Seated at a U-shaped table in the banquet room at Anna’s Ristorante on March 22 amid about a dozen other people, Gene Gill calls out a name: “Shohei Ohtani.”
The 30-year-old Japanese designated hitter and pitcher for the Los Angeles Dodgers scored the second-highest number of home runs behind 32-year-old New York Yankees’ outfielder Aaron Judge during last year’s regular Major League Baseball season, making Ohtani Gill’s first pick in a just-for-fun contest to see who can predict 2025’s top 10 home run hitters.
Smithfield’s informal home run derby club, which is entering its 46th year, meets annually at Anna’s during spring training. Gill is among its most senior members, having joined in 1980 a year after the group started.
As they go down the row, someone else calls out Judge’s name.
Just like in fantasy football or any other professional sports draft, every player in the league is available at the start.
“Once a player is selected, he’s taken off the board,” said Bobby Everett, another longtime member who joined in 1980 alongside Gill. The name-calling process repeats for 13 rounds until everybody has a team of 13 hitters.
Only the top 10 count. The extra three are to account for the possibility of an injury taking a player out of rotation for one or more games.
Winning typically takes all 10 players scoring at least a cumulative 270 to 280 home runs, Everett said.
Justin Hardwick, who’s been a member for 10 years, saw his first win last year with a team that included Philadelphia Phillies right fielder and first baseman Bryce Harper and Baltimore Orioles left fielder Tyler O’Neill.
Everett, who grew up playing baseball, said the group used to have a plaque that served as a rotating prize, but it was lost several years ago and never replaced. Now the only prize is bragging rights.
Whoever finished last at the end of the prior season gets first pick of available players the following year.
The March gathering has been held at numerous places over the years, but for at least the past 30 years has been at Anna’s, where the wait staff now know Everett on sight.
“They know exactly what I’m coming in there for,” Everett said.
The group has also changed with the times. In place of print newspapers, Price now uses a laptop, projector and Excel spreadsheet to display the relevant statistics for available players and to keep track of everyone’s picks. He uses RotoWire, a fantasy sports website, to download the weekly statistics each Sunday and email it to group members Monday morning.
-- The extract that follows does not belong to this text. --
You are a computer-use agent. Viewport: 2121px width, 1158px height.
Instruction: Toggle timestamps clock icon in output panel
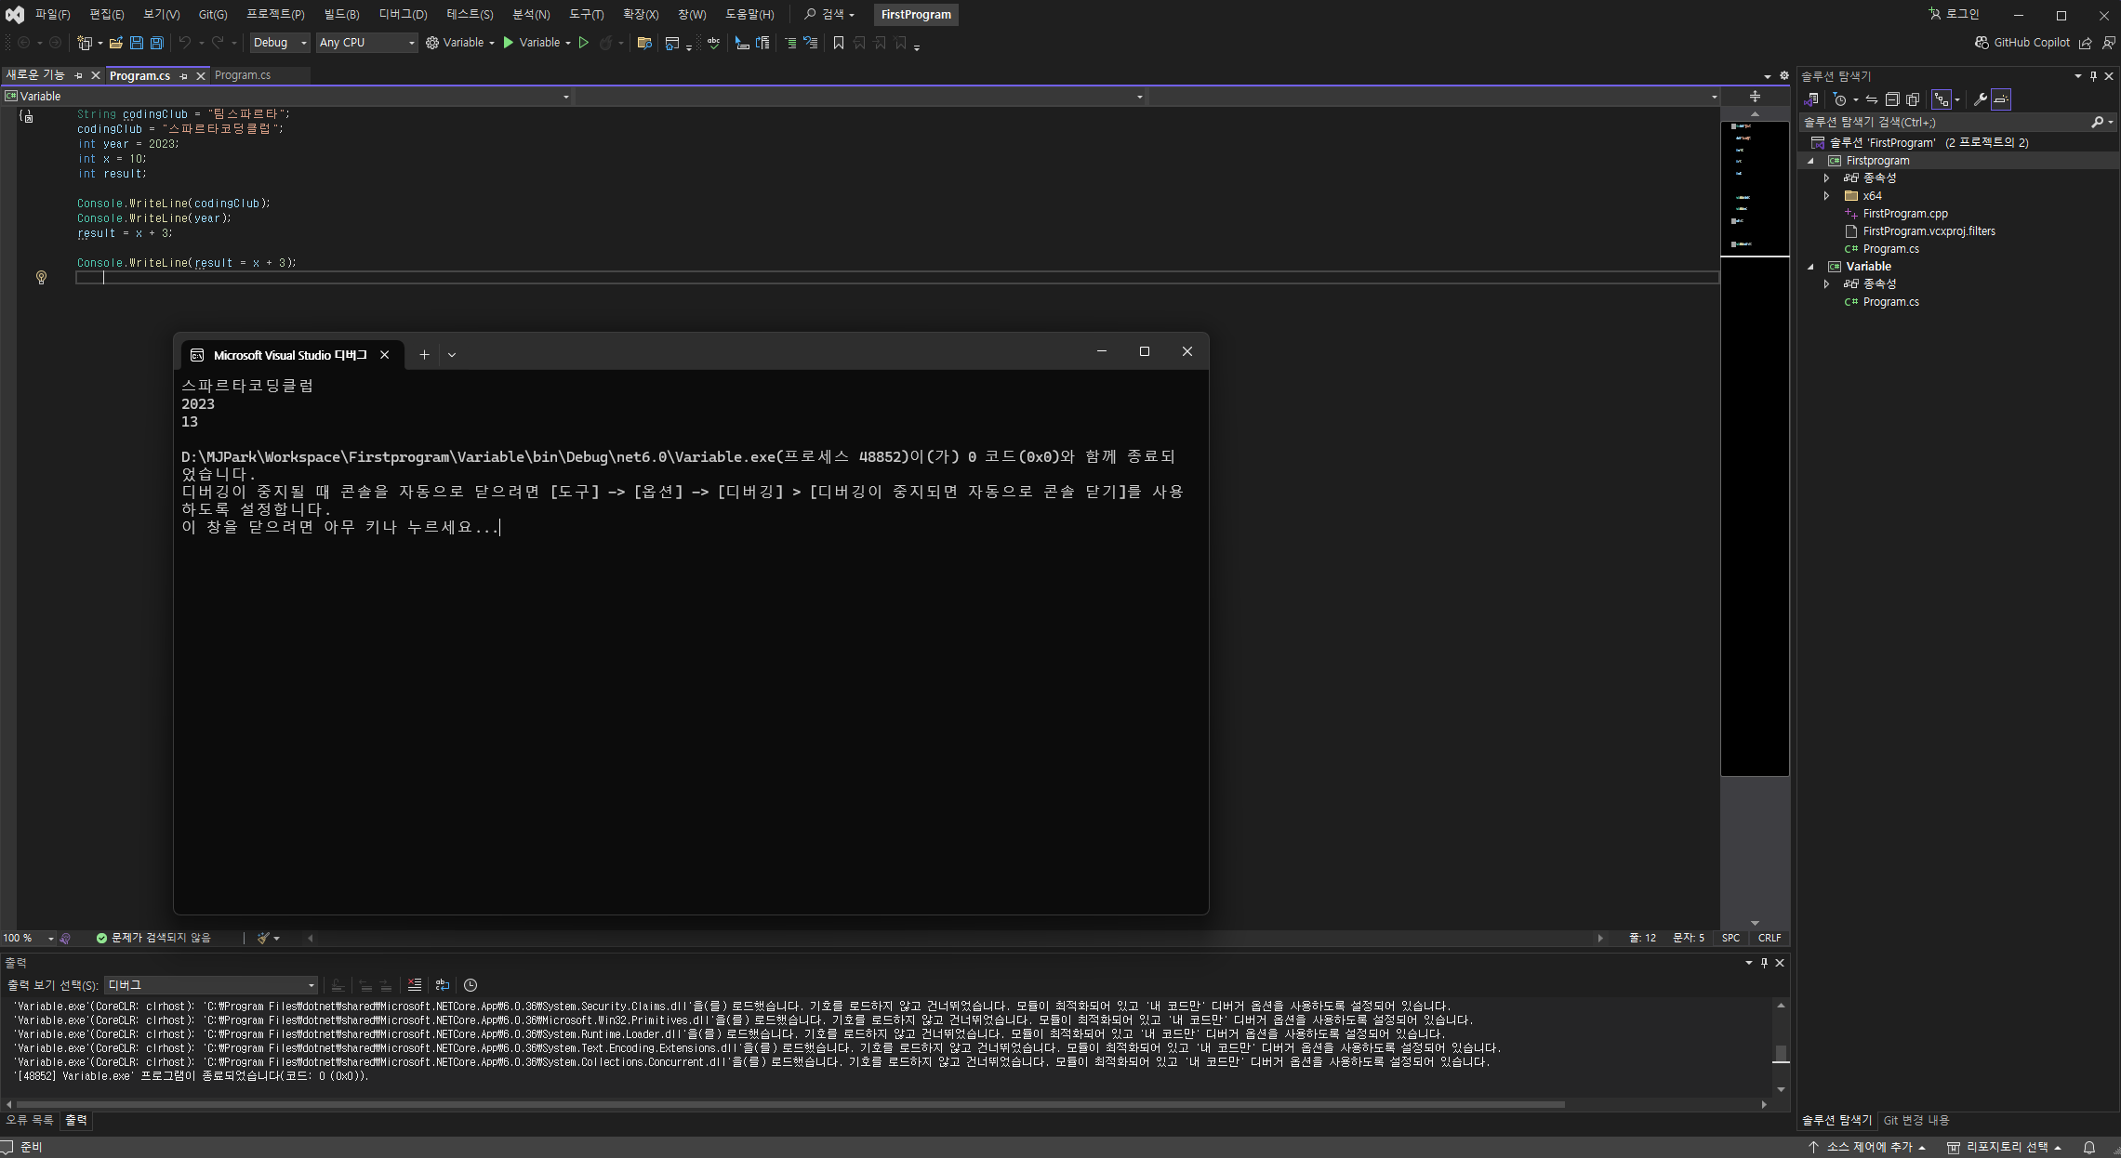[471, 985]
None of the original 1979 members are still participating, Everett said. Some dropped out. Others died. That’s why the group is making an active effort to recruit younger members to keep it going.
At the other end of the table from Everett and Gill were Hardwick’s son, Chase, Carter Hartman and Francis Bunn, all 13, and all players with Showcase Baseball Academy, a regional youth travel baseball team.
Price’s 21-year-old son, Taylor, a James Madison University student, and Hardwick’s 10-year-old daughter, Pfifer, are the group’s two newest members.
“We want to turn it over to another generation,” Gill said.